** SOURCE RECORDS follows **
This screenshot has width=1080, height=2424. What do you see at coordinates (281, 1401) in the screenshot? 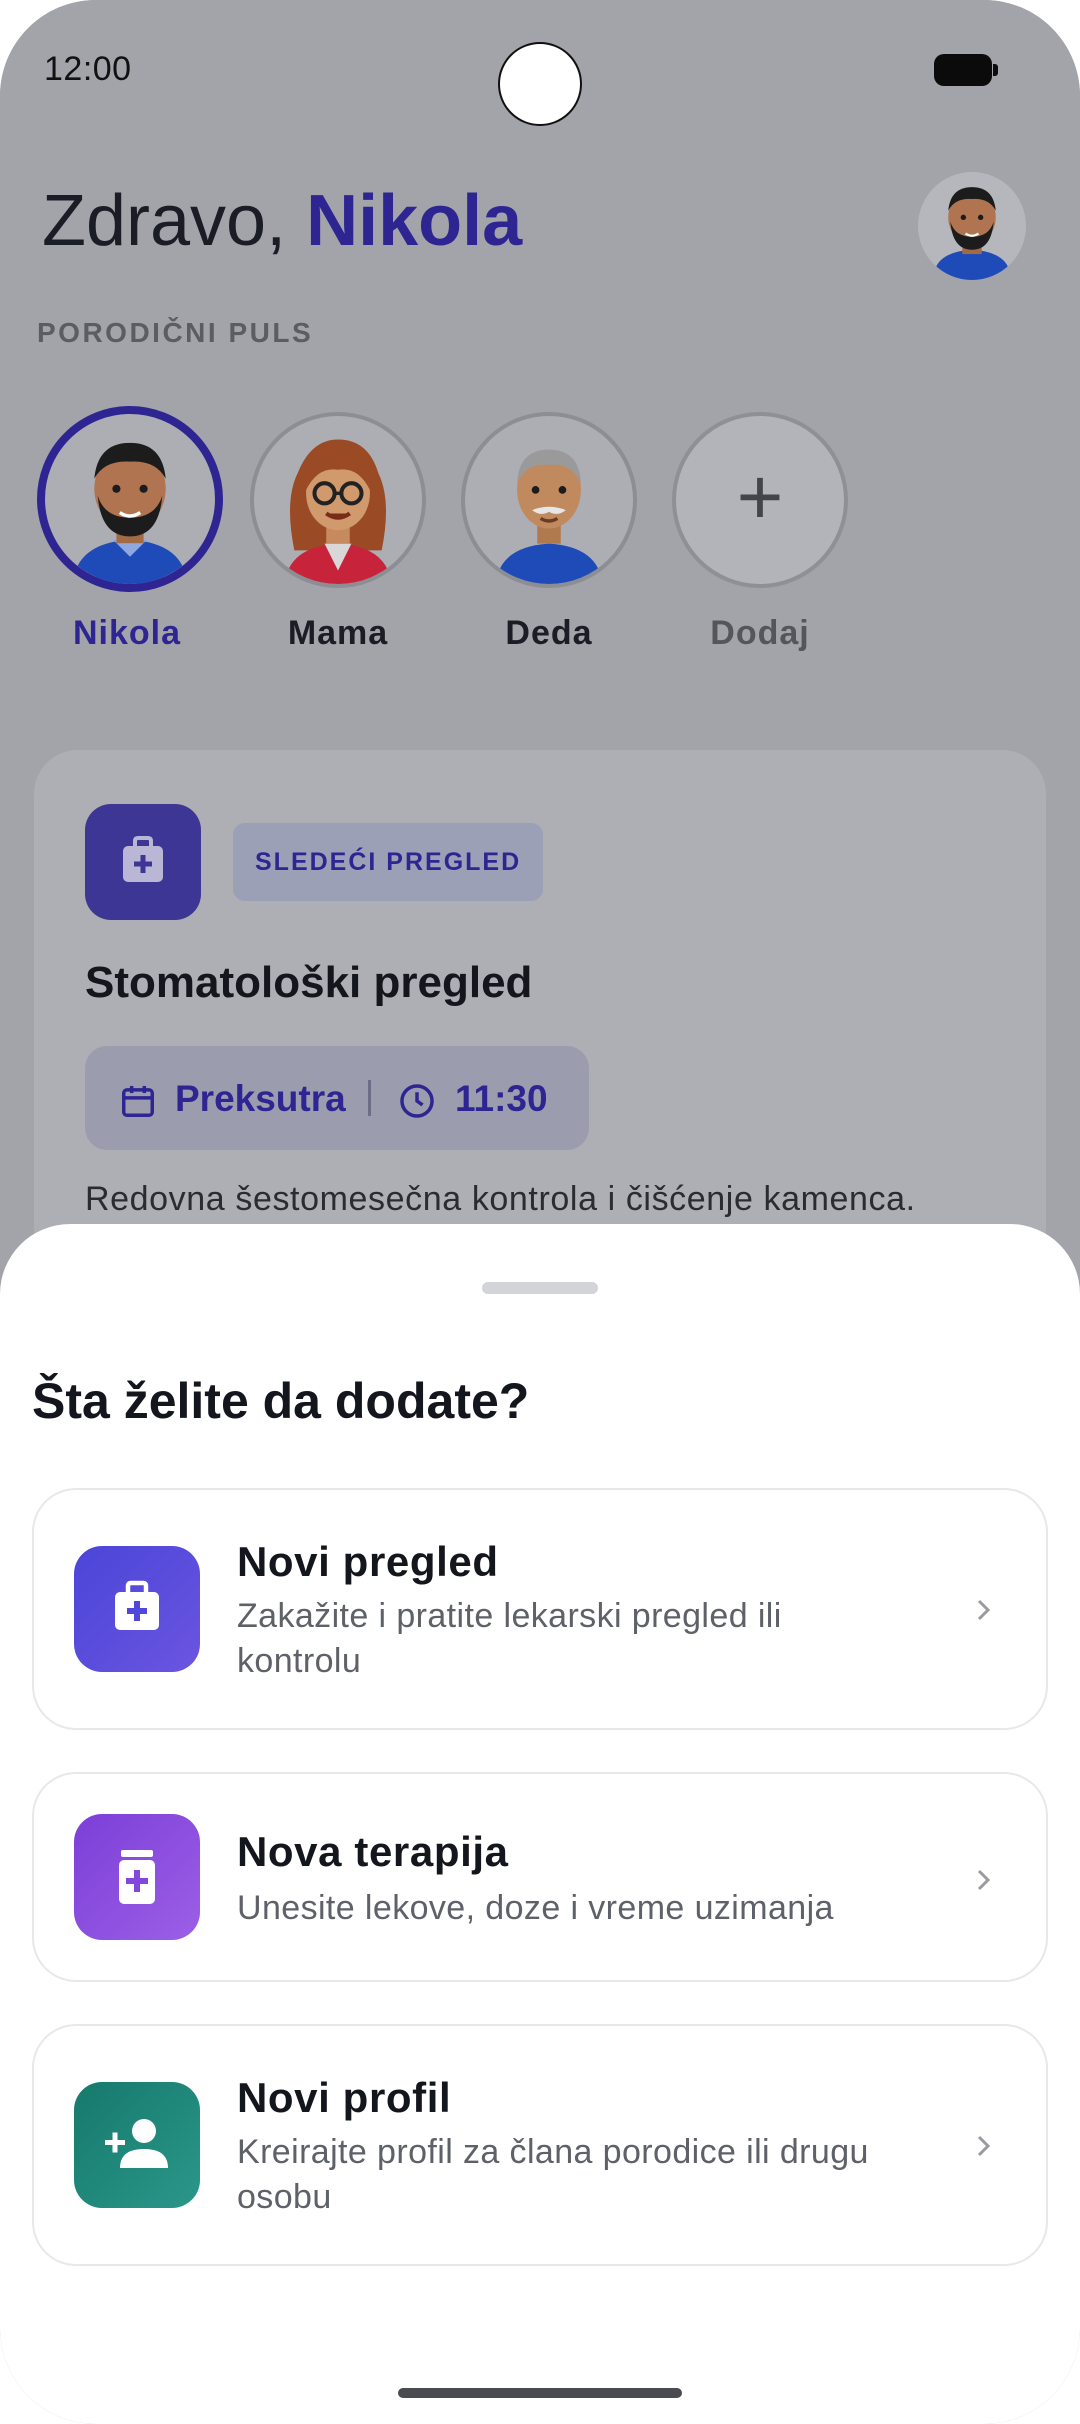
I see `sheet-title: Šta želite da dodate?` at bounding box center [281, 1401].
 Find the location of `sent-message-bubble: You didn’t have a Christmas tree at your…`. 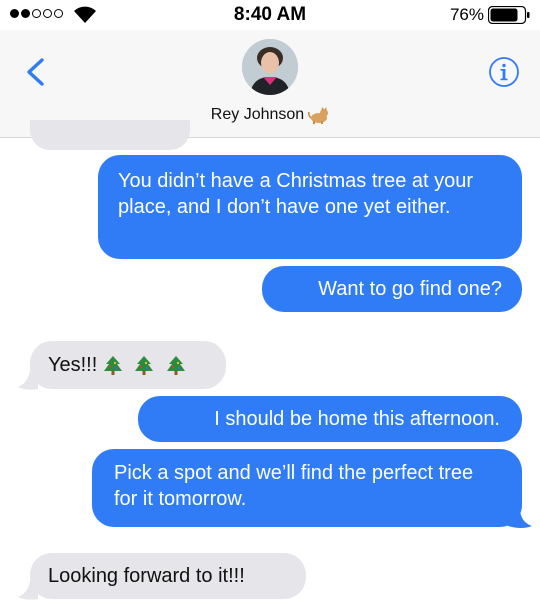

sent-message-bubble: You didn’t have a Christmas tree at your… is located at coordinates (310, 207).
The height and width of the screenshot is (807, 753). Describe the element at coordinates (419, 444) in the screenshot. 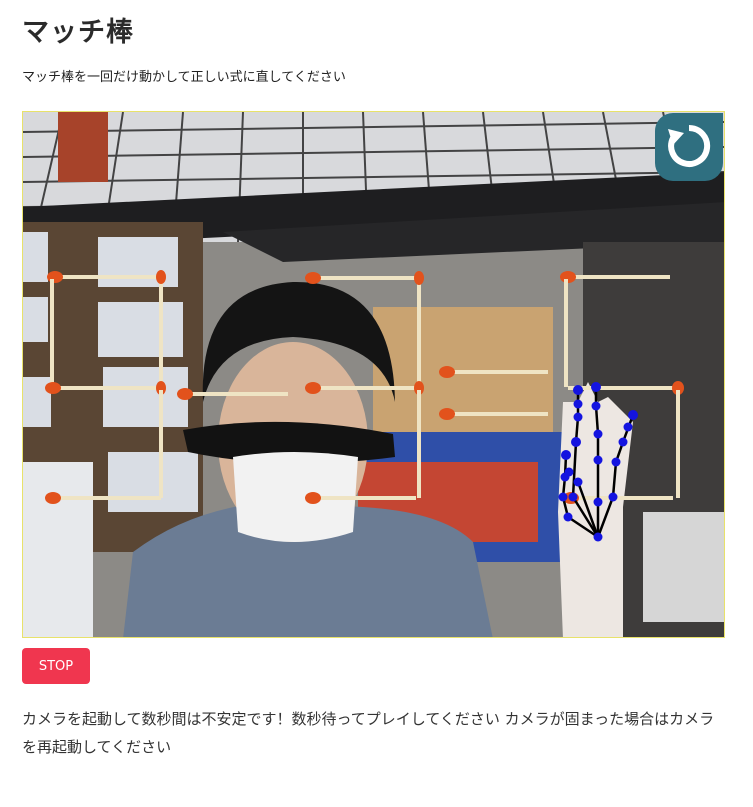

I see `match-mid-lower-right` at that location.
** End of SOURCE RECORDS **
* [WHAT YOU NEED TO DO]: Reproduce the lines word for word, starting at the beginning of the records and ending with the line containing "coordinates (310, 207).". Leave out the pictures.

* [TASK ANSWER]:
This screenshot has width=1080, height=2424. What do you see at coordinates (281, 1401) in the screenshot? 
I see `sheet-title: Šta želite da dodate?` at bounding box center [281, 1401].
 Find the location of `sent-message-bubble: You didn’t have a Christmas tree at your…`. 

sent-message-bubble: You didn’t have a Christmas tree at your… is located at coordinates (310, 207).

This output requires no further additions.